▶ [EXTRACT TO READ]
Pick one, write it, ship it.


3. Review the security register

Read ../security-register.md cover to cover. It catalogs every known finding (SF-001 through the latest), each scored, each linked to the source file and line. The customer-safe finding bodies live under ../security-findings/ (three are written; the rest are summarized in the register itself).

Pay attention to the categories that affect on-call:

  • Auth — SF-001 (timing oracle), SF-002 (lockout counter resets), SF-029 (SuperAdmin MFA bypass)
  • Bet pipeline — SF-006 (no DB-level overdraft check), SF-007 (settle side-effects fire-and-forget)
  • Wallet — SF-013 (toVault has no overdraft guard, balance can go negative)
  • Admin — SF-008 (commented-out JwtGuard on bet detail), SF-015 (transactions only over WS)

If any finding has a mitigation status of pending and you can see a clean fix path, raise it with the team lead — your fresh eyes are the most valuable they'll be in the first month.


4. Review the API changelog

Read the API changelog at ../api-reference/ (the version log is at ../api-reference/index.md plus any per-version snapshots; the dedicated api/changelog.md page is {{TBD: not yet authored — see task #12 in the docs portal}}). For each version delta, note:

  • Which endpoints were added, deprecated, or removed.
  • Which DTOs changed shape (those are the high-risk ones for client compatibility).
  • Whether the change required a Prisma migration (cross-reference with ebit-api/prisma/migrations/).

▶ [SOURCE MATERIAL]

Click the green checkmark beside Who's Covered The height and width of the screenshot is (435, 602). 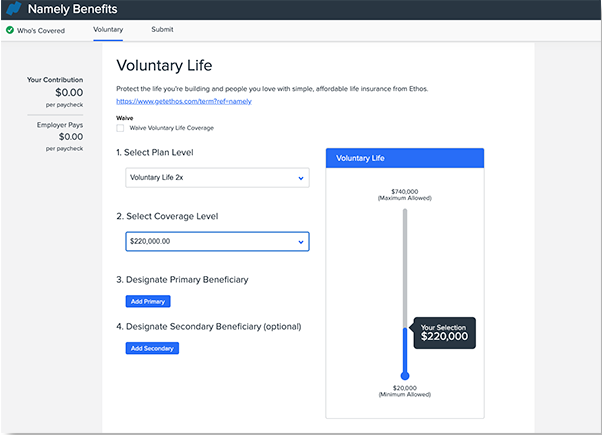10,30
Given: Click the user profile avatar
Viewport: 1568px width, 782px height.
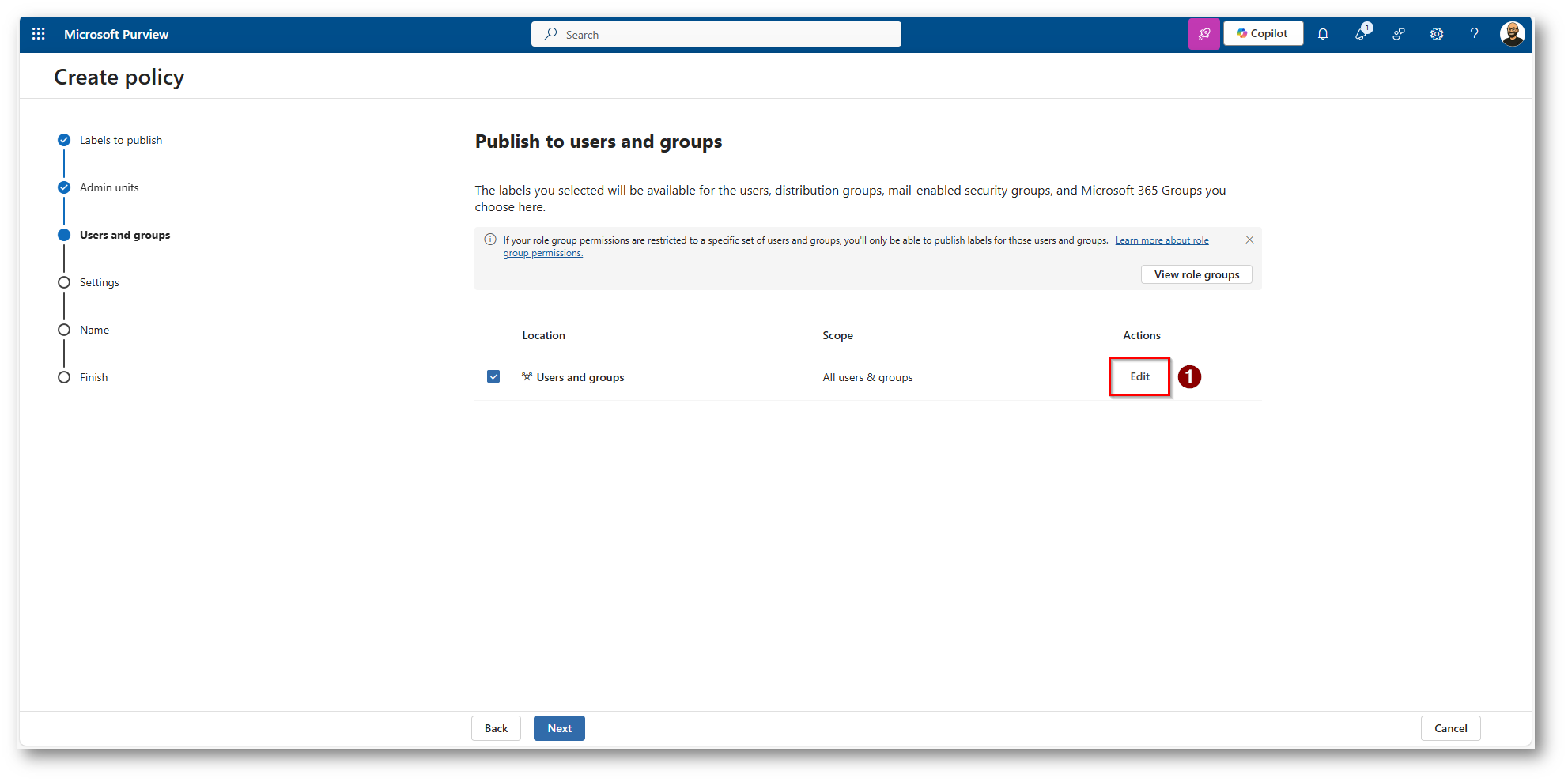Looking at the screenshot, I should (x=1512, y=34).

--

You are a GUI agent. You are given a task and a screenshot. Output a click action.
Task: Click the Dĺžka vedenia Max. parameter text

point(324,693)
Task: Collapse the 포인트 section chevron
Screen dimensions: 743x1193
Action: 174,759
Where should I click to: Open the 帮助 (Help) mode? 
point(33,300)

▶ [YOUR OBJECTIVE]
Repeat the passage from the security and API review text above between "3. Review the" and "the register itself).", inclusive.

▶ [ANSWER TO THIS TASK]
3. Review the security register

Read ../security-register.md cover to cover. It catalogs every known finding (SF-001 through the latest), each scored, each linked to the source file and line. The customer-safe finding bodies live under ../security-findings/ (three are written; the rest are summarized in the register itself).